FONTANA, Calif. (AP) - Austin Dillon won the pole for the NASCAR Sprint Cup race at Fontana on Friday, claiming the spot for the first time this season at a top speed of 188.482 mph.

Dillon turned a lap in 38.2 seconds flat in his Richard Childress Racing Chevrolet, edging Kevin Harvick by .031 seconds.

Dillon's only previous pole in 90 career races was at the Daytona 500 in 2014 at the start of his first full Sprint Cup season. Childress' grandson feels much more ready to build on his second pole with his first victory.

"This means the world to me," Dillon said. "It's a drivers' track at Fontana, and you really can study and find different lines and move around and find speed, and it makes our whole team feel really good going into Sunday. It feels like a career day for me to win a pole at somewhere other than Daytona."

Dillon was also fastest in practice, putting him in an auspicious position for a breakthrough in Sunday's race. He has three top-10 finishes and an 11th so far this season, but has never finished a race higher than seventh in his Sprint Cup career.

"When you get that first win behind you, everything just starts coming easier for you,'" said Dillon, a race winner in the Xfinity Series and in trucks. "Guys respect you. They know when you're coming. They know that you're there. So we've got to break through that wall. We broke through a wall today by getting a pole, so we've got a few more barriers we need to break down, and then I feel like we'll be one of the elite teams in NASCAR."

Dillon will be the fourth different pole-sitter in five races during this wide-open NASCAR season. Harvick, the California native and 2011 Fontana champion, will start on the front row for the first time this season.

Dillon didn't lead either of the first two rounds of qualifying, keeping his tires fresh for a big finish. Denny Hamlin set the track record on the way to third place, with Ryan Newman fourth and Carl Edwards in fifth.

The famously well-aged asphalt at this venerable 2-mile oval is a favorite of drivers for its tests of skill and strategy, but it also wears out tires quickly. While the track speed record was repeatedly surpassed in the opening laps of the first two rounds, most drivers couldn't improve on their early times.

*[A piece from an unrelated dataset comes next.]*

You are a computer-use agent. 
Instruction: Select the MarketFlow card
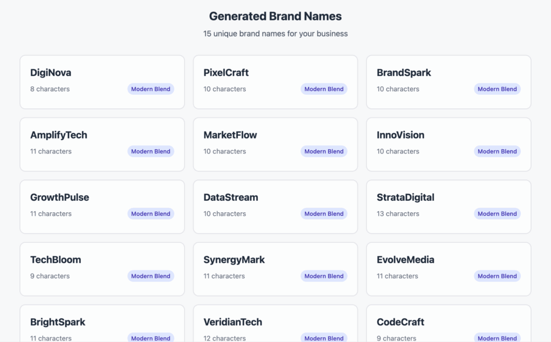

"After the first run, I tried to save a little bit, but I didn't want to save that much," Dillon said. "Just focused on running that wall, because that's where the race is going to be at, I think."

A swarm of bees forced track officials to abandon the flag stand before qualifying. With a few straggler bees still remaining after most were removed with a non-lethal spray, the starter instead waved the green flag from an elevated platform on the fan side of the fence.

Only a few bees were left by the time racers started qualifying, but nobody was interested in waving a flag in front of them. Fontana officials don't expect the bees to affect the rest of the weekend.

Hamlin finished with the new track record from his second-round lap of 38.194 seconds, hitting 188.57 mph. Multiple racers broke Kyle Busch's 2005 track speed record in qualifying after doing the same in practice, showing the real effects of NASCAR's new low-downforce package.

Kasey Kahne advanced through the first two rounds, but didn't complete a lap before time expired in the final round, forcing him to start 12th on Sunday.